L'humain au centre de l'action future

" Destin de femmes " de Ali Mounir Alaoui : un cri contre l’obscurantisme

Plus qu’un roman, " Destins de femmes " de Ali Mounir Alaoui est un cri contre l’ignorance, l’obscurantisme, la flagornerie et les bigots.
>

13 Novembre 2003 À 16:53

En revisitant le Maroc des temps jadis, l’auteur nous brosse un tableau des réalités de la fin du XIXe siècle et du début du XXe. Dans ce monde figé, des ombres de femmes se faufilent furtivement: Yakout, une « yachira » glaouie qu'un mariage flatteur avec un descendant de « l’oiseau des montagnes », Moulay Hadi, n'arrache pas totalement à sa condition ancillaire, Fatima Zohra, la seconde épouse, la jeune Khadija qui refuse de se soumettre servilement aux hommes, .... Moulay Hadi sera gratifié de trois rejetons. Lesquels s'opposeront les uns aux autres. Le plus fourbe d’entre eux servira le Pouvoir ; l'incompris périra lors d'une guerre qui n'intéressait personne hormis la puissance coloniale, et celui que tout le monde taxait d'illuminé s'investira dans la lutte pour la liberté et l’émancipation du peuple marocain.

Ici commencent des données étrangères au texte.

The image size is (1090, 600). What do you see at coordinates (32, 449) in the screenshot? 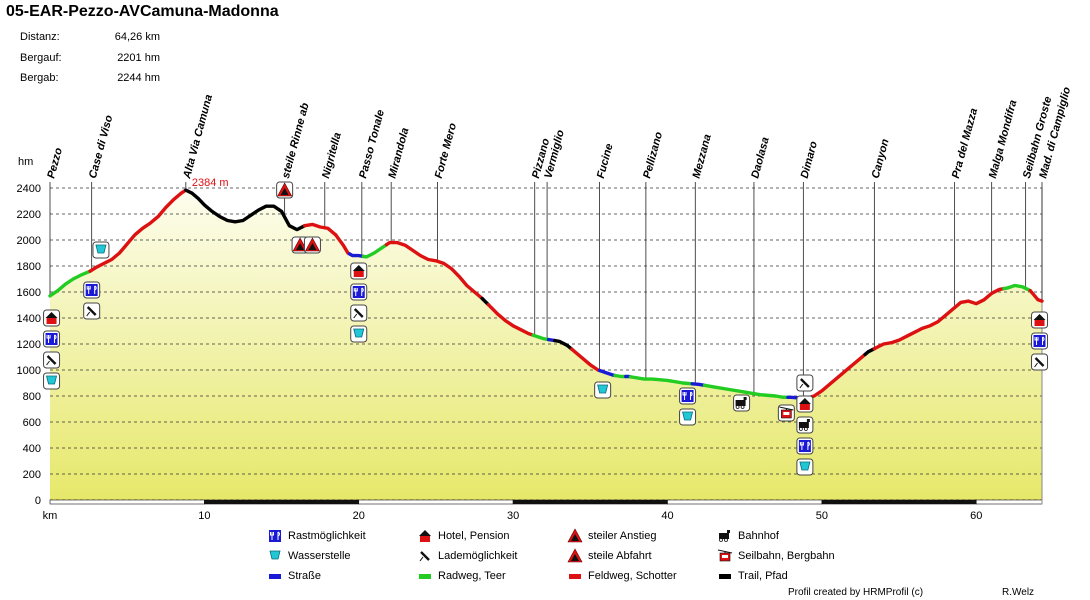
I see `y-tick-label: 400` at bounding box center [32, 449].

De fait, l’intrigue est beaucoup plus complexe qu’il ne paraît de prime abord. Fatalisme et traditions s’y conjuguent pour nous faire replonger dans un passé à la fois proche et lointain. Un passé dont on retrouve encore trace dans la culture de certaines élites issues du « pays makhzen » et qui semble tellement familier à tous ceux qui ont fréquenté les bancs des écoles qu’il peuple désormais, seul, notre mémoire collective. A travers son style châtié, l’auteur nous y fait prendre d’autant plus goût qu’il maîtrise merveilleusement bien les techniques de la narration. Sont-ce les réminiscences de ses études en journalisme ? Parallèlement à son cursus à l’Institut international des études diplomatiques, Ali Mounir Alaoui a fréquenté assidûment le Centre de formation des journalistes de Paris. Il en est resté quelque chose puisqu’il fit un bref passage dans les médias, à l’aube des années 60 avant de se lancer dans une carrière diplomatique qui le mènera, entre autres, au Cabinet Royal.

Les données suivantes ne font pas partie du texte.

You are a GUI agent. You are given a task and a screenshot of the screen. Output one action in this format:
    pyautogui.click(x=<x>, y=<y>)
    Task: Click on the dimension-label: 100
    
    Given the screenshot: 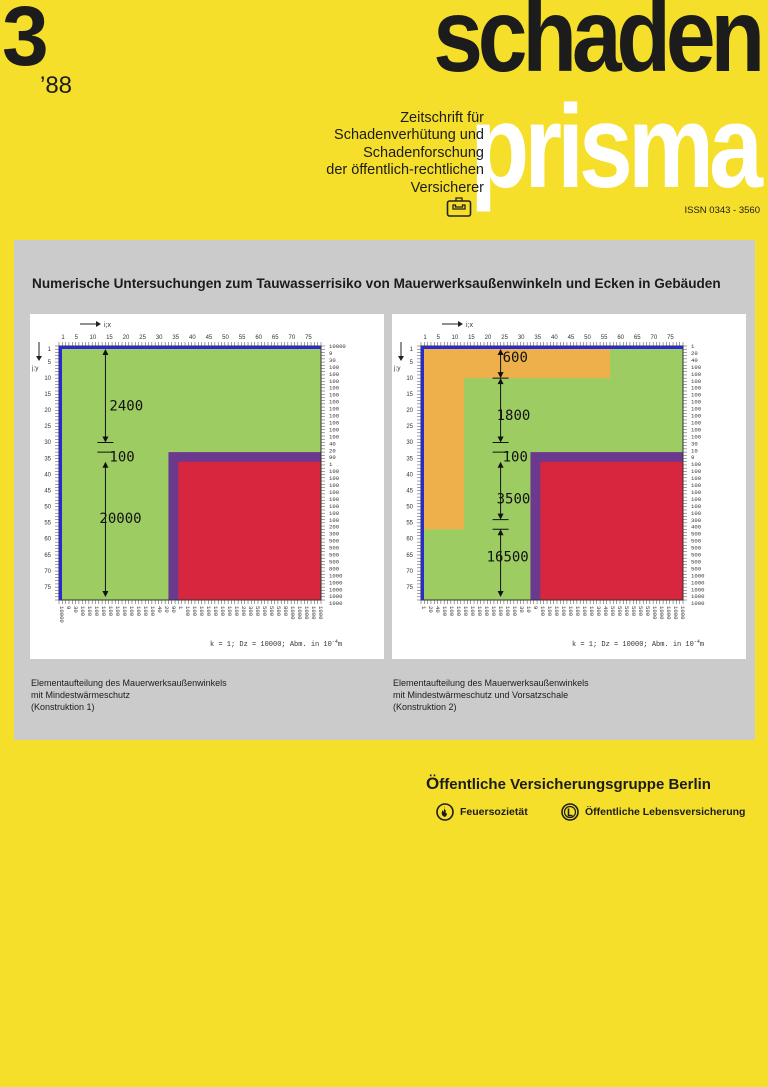 What is the action you would take?
    pyautogui.click(x=122, y=458)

Il lui en est également resté un amour immodéré pour l’écrit et la digression qui ne l’a jamais quitté. Il s’en est ouvert à la presse : « Pour moi, le roman est une page d’histoire. Il s’agit avant tout “d’écrire utile” si vous me permettez l’expression. Comme la réalité est souvent plus absurde, moins reluisante que le réel, il m’arrive de tenter un roman pour mettre à nu justement des aspects de cette réalité que monsieur-tout-le-monde méconnaît ». Dans le cas d’espèce, c’est le carcan qui maintenait nos grands-mères et arrières-grands-mères dans la souffrance et la soumission qu’il a tenté d’effeuiller. Résultat : son « Destins de femmes » où une sensibilité à fleur de peau le dispute au charme suranné des siècles passés et à la flagornerie des courtisans et de la valetaille qui vivaient dans les palais des pachas et autres édiles d’antan.

Plus qu'un message d'espoir, « Destins de femmes » est un appel pressant pour une émancipation de la femme marocaine, non seulement au plan juridique, mais aussi et surtout à travers une évolution des mentalités et un meilleur ancrage dans la modernité.
" Destin de femmes " de Ali Mounir Alaoui. France Europe Editions, 174 p.